WWII, and the destruction of vast amounts of the industrialized world, EXCEPT for the US, is a pretty big part to ignore.
IMO, the immediate post war situation is a terrible place to drawn conclusions from because of the oddity of the economic situation.
Oddity? 90% of the world was rebuilt by 1955, why did the US middle class contuse to grow until 1971? Why did IUS incomes grow until 1979? What relation to taxes on the very wealthiest in the US (effective rates above 50% from 1932-1980) did the boom have? Why is it that through history, supply side has failed over and over yet cons don't get it?
Middle Class Series: The Failure of Supply-Side Economics
Three Decades of Empirical Economic Data Shows That Supply-Side Economics Doesn’t Work
When President Bill Clinton, raised taxes that same year did the economy suffer a slowdown, as was predicted by those who believe in supply-side economics? The data says no.
The Failure of Supply-Side Economics Center for American Progress
The world was rebuilt by 1955?
Lmao, what an ignorant yard ... Try late 60s early 70s when we had the japanese invasion of cars.
God you are stupid.
Yes Dummy look to history that 90% of the factories and places of commerce were rebuilt by 1955
We had an "invasion" of autos that took market share BECAUSE of the oil crisis of the early 1970's (NOT late 1960's) , as US auto comps were morons (Proven later with quality issues) , just like they did with Dubya's "go out and spend" they created the demand for SUV's!
The 1950s onwards saw the beginning of the reconstruction of a new global economy. Between 1950 and 1973 the annual real GDP growth of developed market economies averaged around 5 percent. This growth was smooth, with none of the major recessions seen in the interwar years. World War II left the United States in a uniquely powerful position. While Europe and Asia had experienced extensive destruction and loss of life, no battles had been fought on the soil of the United States. The U.S. dollar became the world's major reserve currency. U.S. corporations assumed leading positions in many industries. Europe and Japan had to spend the immediate postwar decade undergoing extensive reconstruction, heavily dependent on official aid from the United States, yet over time Europe and Japan closed the technological and productivity gap with the United States. The emergence of a U.S. deficit on its balance of trade in the 1960s, and the devaluation of the U.S. dollar and the end of its convertibility into gold in 1971, provided symbolic signs of the ending of an era.

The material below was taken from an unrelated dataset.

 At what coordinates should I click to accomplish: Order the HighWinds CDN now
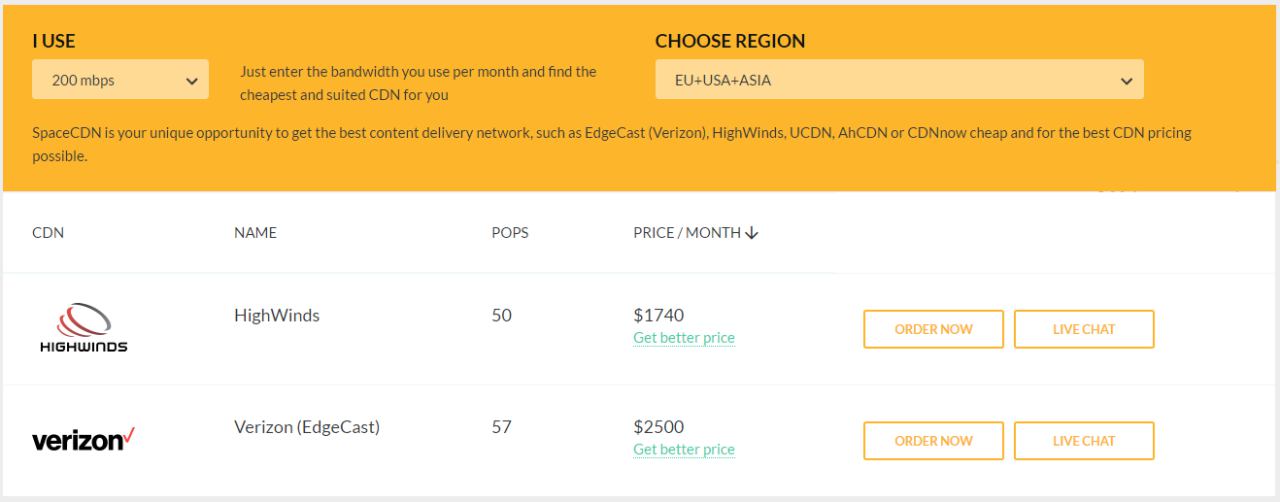[x=933, y=329]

....In the twenty years after 1945 the European colonial empires were dismantled. In some cases, decolonization was followed by an aggressive reaction against the businesses of the former colonial power, and sometimes all foreign investment. The relatively small number of expropriations without compensation until the late 1960s—when a period of large-scale expropriation began—
reflected the power and determination of the United States to protect foreign investments, but Western countries were unable to reestablish an international legal regime that guaranteed the property rights of international investors. Even in the developed countries, receptivity towards multinationals fell. In Europe and the United States, whole sectors were closed to foreign companies. The Japanese economy grew so fast that it had become the world's second-largest capitalist economy by the 1970s, but its governments systematically discouraged wholly owned FDI [foreign direct investment], and restricted it to a low level.
During the 1940s and early 1950s only the U.S. dollar was available as a major convertible currency. Elsewhere exchange controls regulated capital movements. They were often the instruments used by governments to screen or monitor FDI flows. The world-wide controls over capital movements were related to balance of payments concerns and the system of fixed exchange rates established at Bretton Woods. It was not until 1958 that most European countries adopted nonresident convertibility, which permitted foreigners to move funds for current account purposes freely from one country to another. This was the key development in the establishment of a liberal and open international economy
...It was only after the collapse of the Bretton Woods system of fixed exchange rates in the early 1970s that controls over capital movements began to be slowly dismantled. The advent of floating exchange rates permitted a huge explosion in international financial markets from the 1970s, but these capital flows were different than before 1914, for they largely occurred between rich countries
World trade barriers were reduced under the auspices of the General Agreement on Tariffs and Trade (GATT) signed in 1947. This process peaked in the 1960s, when the Kennedy Administration in the United States made major efforts to secure radical reductions in tariff rates. During the middle of this decade there was a comprehensive reduction of barriers to trade in manufactured goods.
By the end of the 1960s, however, the U.S.-inspired drive for trade liberalization showed a loss of momentum, as U.S. balance of payments deficits began to cause concern about the scale of foreign imports. Nontariff barriers spread in the following decade. Most developing countries in Latin America, Asia, and Africa became progressively closed to international trade from the 1950s to the 1980s. Even the richest and most developed countries maintained very high levels...
The resumption of multinational growth
The expansion of the world economy prompted a recovery in the growth rate of world FDI. The system of international cartels was dismantled. By 1960 the world stock of FDI had reached $60 billion. By 1980 it was over $500 billion. These were the decades when the term "multinational" was invented, and when economic theorists turned their attention to explaining their existence.